Il trapianto di cervello presenta ancora oggi delle difficoltà insormontabili: infatti, oltre al problema del rigetto, c’è quello di mantenere il cervello vitale al di fuori dell’organismo (cosa possibile solo per pochi minuti) e quello di connettere fra loro le migliaia di fibre nervose che collegano l’encefalo al midollo spinale. Inoltre, il trapianto di un organo considerato la sede della personalità di un individuo (nonché delle sue funzioni cognitive) comporterebbe problemi etici non da poco.
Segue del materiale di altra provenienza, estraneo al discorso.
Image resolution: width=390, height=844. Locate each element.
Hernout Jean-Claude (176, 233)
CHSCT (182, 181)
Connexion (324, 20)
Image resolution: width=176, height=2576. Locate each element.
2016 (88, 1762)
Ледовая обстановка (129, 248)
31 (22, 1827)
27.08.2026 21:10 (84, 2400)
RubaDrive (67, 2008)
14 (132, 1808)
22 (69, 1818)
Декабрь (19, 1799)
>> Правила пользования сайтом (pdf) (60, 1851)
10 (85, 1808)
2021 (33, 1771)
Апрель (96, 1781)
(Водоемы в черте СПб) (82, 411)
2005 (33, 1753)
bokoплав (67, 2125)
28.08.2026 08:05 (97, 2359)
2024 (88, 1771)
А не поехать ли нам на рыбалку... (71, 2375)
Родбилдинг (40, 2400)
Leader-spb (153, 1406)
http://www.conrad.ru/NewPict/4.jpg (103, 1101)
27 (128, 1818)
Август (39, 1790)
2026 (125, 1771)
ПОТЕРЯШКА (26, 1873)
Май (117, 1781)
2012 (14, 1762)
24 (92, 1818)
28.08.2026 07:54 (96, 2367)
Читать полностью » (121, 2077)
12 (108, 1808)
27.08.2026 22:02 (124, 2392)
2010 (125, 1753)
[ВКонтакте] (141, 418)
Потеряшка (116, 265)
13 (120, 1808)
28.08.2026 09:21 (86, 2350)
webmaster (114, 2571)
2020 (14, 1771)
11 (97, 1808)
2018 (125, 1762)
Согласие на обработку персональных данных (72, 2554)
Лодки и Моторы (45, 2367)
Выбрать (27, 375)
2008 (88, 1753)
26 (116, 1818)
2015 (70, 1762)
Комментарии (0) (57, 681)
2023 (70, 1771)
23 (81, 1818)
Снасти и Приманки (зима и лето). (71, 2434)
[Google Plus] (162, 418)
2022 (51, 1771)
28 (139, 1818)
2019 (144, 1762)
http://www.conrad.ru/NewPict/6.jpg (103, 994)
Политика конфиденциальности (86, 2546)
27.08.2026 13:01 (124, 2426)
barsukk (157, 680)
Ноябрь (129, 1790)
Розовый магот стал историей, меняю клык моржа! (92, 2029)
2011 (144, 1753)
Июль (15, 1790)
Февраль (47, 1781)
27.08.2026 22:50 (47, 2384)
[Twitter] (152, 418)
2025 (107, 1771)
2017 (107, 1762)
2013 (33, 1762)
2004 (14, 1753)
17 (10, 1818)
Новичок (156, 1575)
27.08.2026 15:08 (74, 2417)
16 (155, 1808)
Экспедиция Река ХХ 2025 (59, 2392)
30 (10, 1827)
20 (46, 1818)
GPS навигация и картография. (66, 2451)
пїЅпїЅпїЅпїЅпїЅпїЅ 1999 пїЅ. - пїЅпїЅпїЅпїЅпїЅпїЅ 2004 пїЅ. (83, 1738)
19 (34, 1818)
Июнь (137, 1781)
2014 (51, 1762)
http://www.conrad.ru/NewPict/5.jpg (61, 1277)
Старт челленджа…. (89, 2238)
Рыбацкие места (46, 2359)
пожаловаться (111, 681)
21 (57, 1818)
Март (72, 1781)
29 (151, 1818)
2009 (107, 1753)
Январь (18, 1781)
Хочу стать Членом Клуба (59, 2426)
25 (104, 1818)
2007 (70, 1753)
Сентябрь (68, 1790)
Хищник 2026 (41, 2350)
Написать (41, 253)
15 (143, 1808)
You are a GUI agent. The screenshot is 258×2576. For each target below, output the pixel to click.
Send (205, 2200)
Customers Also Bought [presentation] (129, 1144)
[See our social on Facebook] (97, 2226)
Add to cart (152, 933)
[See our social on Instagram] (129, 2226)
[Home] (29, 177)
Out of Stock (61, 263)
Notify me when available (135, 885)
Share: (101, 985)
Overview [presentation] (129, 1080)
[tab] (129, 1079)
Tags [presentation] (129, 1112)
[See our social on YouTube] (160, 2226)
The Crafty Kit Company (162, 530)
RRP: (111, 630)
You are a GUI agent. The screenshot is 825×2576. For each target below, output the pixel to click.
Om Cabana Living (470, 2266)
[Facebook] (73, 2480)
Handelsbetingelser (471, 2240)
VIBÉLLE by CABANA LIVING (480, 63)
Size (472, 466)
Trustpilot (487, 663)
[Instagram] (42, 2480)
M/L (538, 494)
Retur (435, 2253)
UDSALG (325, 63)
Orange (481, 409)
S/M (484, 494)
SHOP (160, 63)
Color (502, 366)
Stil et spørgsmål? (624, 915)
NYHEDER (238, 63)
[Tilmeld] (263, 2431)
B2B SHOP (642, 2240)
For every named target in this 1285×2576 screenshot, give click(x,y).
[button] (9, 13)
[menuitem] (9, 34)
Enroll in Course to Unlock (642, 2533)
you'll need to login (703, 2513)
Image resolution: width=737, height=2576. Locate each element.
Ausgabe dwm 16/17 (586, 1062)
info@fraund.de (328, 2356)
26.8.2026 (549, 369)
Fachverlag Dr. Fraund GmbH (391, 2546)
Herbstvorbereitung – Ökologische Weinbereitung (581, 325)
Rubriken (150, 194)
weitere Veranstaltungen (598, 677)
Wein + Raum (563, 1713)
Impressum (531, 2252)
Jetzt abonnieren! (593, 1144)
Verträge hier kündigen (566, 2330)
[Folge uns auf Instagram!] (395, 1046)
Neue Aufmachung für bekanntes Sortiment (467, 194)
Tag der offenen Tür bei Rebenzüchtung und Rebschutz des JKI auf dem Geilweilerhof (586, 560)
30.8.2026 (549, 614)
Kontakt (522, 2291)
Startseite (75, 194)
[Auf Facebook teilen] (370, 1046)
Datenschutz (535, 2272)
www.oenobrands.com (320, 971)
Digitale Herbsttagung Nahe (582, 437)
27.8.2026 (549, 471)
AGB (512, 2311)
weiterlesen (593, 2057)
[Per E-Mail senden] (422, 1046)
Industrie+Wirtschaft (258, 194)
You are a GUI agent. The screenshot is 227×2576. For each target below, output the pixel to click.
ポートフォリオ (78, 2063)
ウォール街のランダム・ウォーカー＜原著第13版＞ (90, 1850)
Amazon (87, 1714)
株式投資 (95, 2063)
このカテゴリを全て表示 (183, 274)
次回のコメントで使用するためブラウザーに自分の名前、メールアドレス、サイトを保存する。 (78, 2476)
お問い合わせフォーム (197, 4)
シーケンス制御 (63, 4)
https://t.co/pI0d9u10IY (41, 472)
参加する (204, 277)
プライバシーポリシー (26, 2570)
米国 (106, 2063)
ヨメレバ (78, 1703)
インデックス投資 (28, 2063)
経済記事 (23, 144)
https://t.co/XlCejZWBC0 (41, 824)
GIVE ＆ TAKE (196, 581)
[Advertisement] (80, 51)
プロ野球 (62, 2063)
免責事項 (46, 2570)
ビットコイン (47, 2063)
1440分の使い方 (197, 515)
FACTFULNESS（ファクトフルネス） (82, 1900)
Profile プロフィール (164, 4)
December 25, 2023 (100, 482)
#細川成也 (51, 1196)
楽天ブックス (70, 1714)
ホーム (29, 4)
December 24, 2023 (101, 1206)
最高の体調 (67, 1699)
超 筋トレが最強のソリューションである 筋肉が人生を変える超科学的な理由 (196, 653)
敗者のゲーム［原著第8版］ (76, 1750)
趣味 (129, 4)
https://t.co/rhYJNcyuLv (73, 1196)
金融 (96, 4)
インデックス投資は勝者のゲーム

Ma apparentemente gli uomini gliptolitici non si ponevano questi problemi, e riuscirono a risolvere anche quelli tecnici.

La sequenza di pietre che illustra il trapianto di cervello è riportata qua sotto. Nell’ordine, sono rappresentate: 1) apertura della scatola cranica del donatore; 2) asportazione del cervello; 3) cervello asportato; 4) trapianto del cervello nel ricevente; 5) ristabilimento delle connessioni nervose; 6) sutura.

Le varie fasi del trapianto di cervello illustrate nelle pietre.

Il lettore attento avrà notato, nella quarta immagine, un curioso particolare: il trapianto, insieme al cervello, del rene. Secondo Cabrera, il trapianto dei reni (comprese le ghiandole surrenali), anch’essi provenienti dal medesimo donatore, era un metodo alternativo per evitare il rigetto. Il perché non è del tutto chiaro: è noto, tuttavia, che nel feto le ghiandole surrenali sono notevolmente grandi, e che la loro produzione di ormoni aumenta marcatamente nella donna incinta. Può darsi, quindi, che gli ormoni surrenalici abbiano un ruolo fondamentale nell’instaurazione della tolleranza immunologica in gravidanza, e possano indurla anche verso un organo trapiantato.

Cabrera riteneva che lo scopo di questo tipo di trapianto potesse essere quello di trasferire il cervello di una persona anziana nel corpo di un giovane. In questo modo, il soggetto anziano avrebbe conservato il suo bagaglio di conoscenze e di esperienze (in quanto immagazzinate nel cervello), ma avrebbe avuto un nuovo corpo più prestante. Questo gli avrebbe permesso di vivere e di mettere a frutto le sue conoscenze ancora per parecchio tempo.

Chiaramente, una simile “filosofia” oggi potrebbe inorridire: del resto, tutto ciò era perfettamente “logico” per una civiltà che – così sosteneva il dottor Cabrera – aveva posto la conoscenza al disopra di ogni cosa. Comunque, è certo che da questa Umanità, così lontana da noi nel tempo, abbiamo ancora molto da imparare dal punto di vista medico-scientifico.